Request:
Copy the records from the line containing "Click the line" through the line containing "Open pull request", changing every "icon" to "symbol" and leaving everything else unchanged. Give only those lines.

Records provided:
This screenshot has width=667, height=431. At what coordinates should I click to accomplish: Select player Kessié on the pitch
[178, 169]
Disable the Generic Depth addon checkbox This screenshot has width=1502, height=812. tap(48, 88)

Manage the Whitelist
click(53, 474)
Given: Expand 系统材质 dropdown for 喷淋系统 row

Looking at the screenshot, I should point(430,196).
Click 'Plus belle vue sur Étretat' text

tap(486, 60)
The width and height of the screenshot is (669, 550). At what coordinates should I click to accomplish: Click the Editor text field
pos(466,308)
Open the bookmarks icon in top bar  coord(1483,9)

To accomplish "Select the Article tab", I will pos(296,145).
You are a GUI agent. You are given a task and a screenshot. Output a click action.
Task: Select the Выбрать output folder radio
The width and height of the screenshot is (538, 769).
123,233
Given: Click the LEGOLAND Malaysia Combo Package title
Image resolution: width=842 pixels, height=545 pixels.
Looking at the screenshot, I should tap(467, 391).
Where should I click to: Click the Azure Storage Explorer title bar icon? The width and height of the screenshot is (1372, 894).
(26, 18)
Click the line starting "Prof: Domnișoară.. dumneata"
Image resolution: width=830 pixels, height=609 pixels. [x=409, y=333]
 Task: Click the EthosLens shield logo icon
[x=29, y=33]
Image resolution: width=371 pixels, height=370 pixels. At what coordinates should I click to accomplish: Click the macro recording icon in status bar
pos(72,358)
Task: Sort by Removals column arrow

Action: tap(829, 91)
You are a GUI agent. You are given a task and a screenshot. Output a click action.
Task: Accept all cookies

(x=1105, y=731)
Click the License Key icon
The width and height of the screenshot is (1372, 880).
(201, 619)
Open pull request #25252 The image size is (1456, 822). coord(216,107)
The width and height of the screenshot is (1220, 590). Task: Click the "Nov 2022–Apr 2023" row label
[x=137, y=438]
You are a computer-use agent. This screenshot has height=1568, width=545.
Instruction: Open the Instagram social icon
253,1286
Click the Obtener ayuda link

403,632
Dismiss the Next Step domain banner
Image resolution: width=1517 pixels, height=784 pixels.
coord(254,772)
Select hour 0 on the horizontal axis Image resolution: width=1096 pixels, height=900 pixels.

Solution to the exercise:
Click the line starting "Prof: Domnișoară.. dumneata"
Image resolution: width=830 pixels, height=609 pixels. [x=409, y=333]
 Task: Click the EthosLens shield logo symbol
[x=29, y=33]
Image resolution: width=371 pixels, height=370 pixels. At what coordinates should I click to accomplish: Click the macro recording symbol in status bar
pos(72,358)
Task: Sort by Removals column arrow

Action: tap(829, 91)
You are a GUI agent. You are given a task and a screenshot. Output a click action.
Task: Accept all cookies

(x=1105, y=731)
Click the License Key symbol
The width and height of the screenshot is (1372, 880).
(201, 619)
Open pull request #25252 The image size is (1456, 822). coord(216,107)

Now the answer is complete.